The former president will team up on November 1 with Kentucky Attorney General Jack Conway, the Democrats' Senate nominee, a Conway campaign official confirms to CNN. But the campaign doesn't have details yet on where the event will be held. Clinton headlined a Conway rally in Lexington on October 11.
Conway is battling Republican nominee Rand Paul, who enjoys strong support by many in the Tea Party movement, in what's becoming an increasingly bitter campaign to succeed retiring Republican Sen. Jim Bunning. The most recent poll, released this week by Mason-Dixon, indicates that Paul has a five point advantage over Conway, which is within the survey's sampling error.
Conway frequently invoked Clinton while campaigning in western Kentucky, thanking the former president for his support as Conway closes out a tight race against Tea Party candidate Rand Paul.
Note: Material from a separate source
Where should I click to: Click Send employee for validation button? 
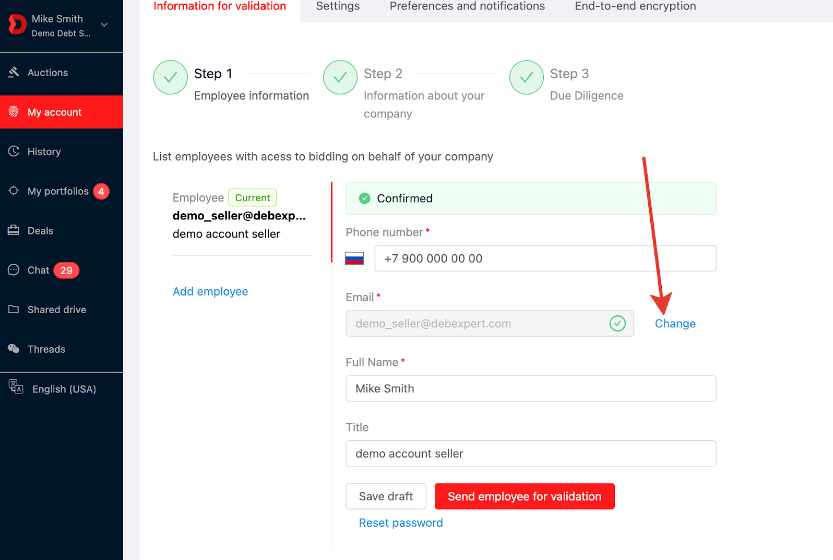point(525,496)
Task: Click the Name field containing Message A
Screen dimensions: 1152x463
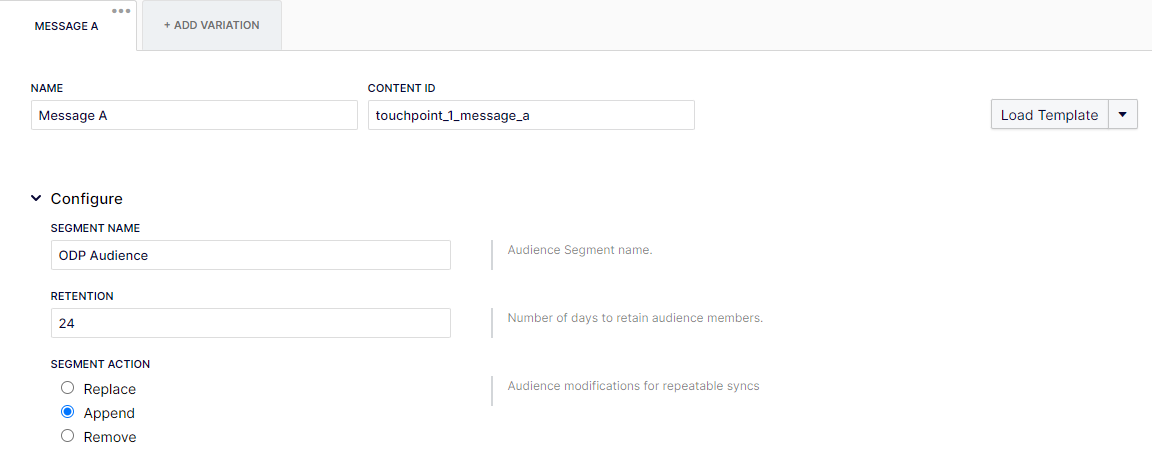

Perhaps using Clinton's moderate, populist tone as a model for trying to win a southern moderate-to-conservative state, Conway even closed a stump speech by quoting the so-called "Great Communicator."
"I'll just wrap up by quoting Bill Clinton, who was in last week and I think's probably coming back: there's nothing that's wrong with America that can't be fixed with what's right with America," Conway told supporters in Elkton.
Conway doesn't mention President Obama by name. When CNN asked if he'd like the president to campaign for him in Kentucky, Conway's lack of enthusiasm was clear.
"Look, this campaign's about me versus Rand Paul, and about our record," Conway. "It's got to be about me versus Rand Paul."
Clinton has made many stops on the campaign trail in areas where moderate-to-conservative voters predominate, and where arguably the former president may be more popular than the current one. A Reuters/Ipsos poll conducted in August indicated that 55 percent of registered voters in Kentucky disapproved of the job Obama was doing as president.
"It's no secret that President Obama isn't particularly popular in some parts of the country. Democrats are thankful they've got a former president who is still popular with the base and can hit the campaign trail in places where Obama can't go," says Nathan Gonzales, political editor at the non-partisan Rothenberg Political Report. "Blue-collar Democratic voters have never been Obama's base, so Democrats are relying on President Clinton to rally those voters and help Democratic incumbents up and down the ballot."